The filing also acknowledges that, at least initially, the ETF will not participate in any staking or reward mechanisms offered by the Hyperliquid network. That means shareholders would not gain access to any additional yield that might arise from protocol-level incentives. While some investors may see that as a missed opportunity, others might prefer the simpler, more conservative structure from a risk and compliance standpoint.

Beyond the technical features, the launch of GHYP would add another data point to the ongoing convergence between traditional markets and decentralized protocols. Each new ETF that targets a specialized onchain asset provides regulators, issuers and investors with more information about demand patterns, liquidity behavior and risk management in this evolving segment.

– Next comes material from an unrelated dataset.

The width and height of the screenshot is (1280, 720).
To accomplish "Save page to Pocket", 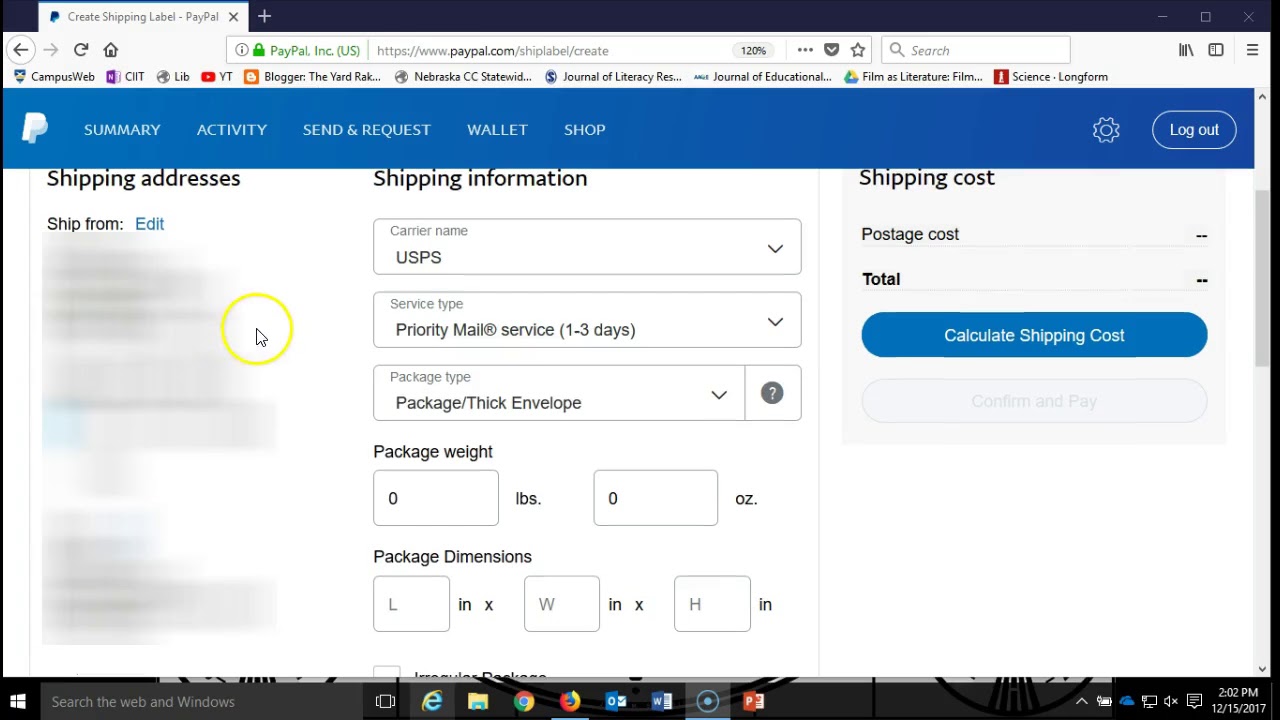I will pyautogui.click(x=831, y=49).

As the approval process unfolds, the HYPE ETF has become a focal example of how DeFi infrastructure could be integrated into conventional portfolios via regulated vehicles. Whether or not every detail of Grayscale’s proposal makes it through unchanged, the filing itself highlights the direction in which the market is moving and the types of assets that are now entering the institutional conversation.

Looking ahead, the reception that GHYP receives from regulators and investors alike will help indicate how quickly onchain perpetuals platforms and their native tokens can gain a foothold in mainstream finance. For now, the S-1 registration marks a notable step in that path, signaling that the lines between decentralized derivatives venues and traditional financial products are becoming increasingly porous.

For observers tracking the maturation of crypto markets, the combination of a Hyperliquid-based asset and an established issuer like Grayscale offers a useful snapshot of where things stand: regulatory doors are opening, but with clear limits around yield features; institutional interest is shifting beyond the largest coins; and ETFs remain the preferred bridge for many investors who want exposure to new protocols without leaving the familiar terrain of public exchanges.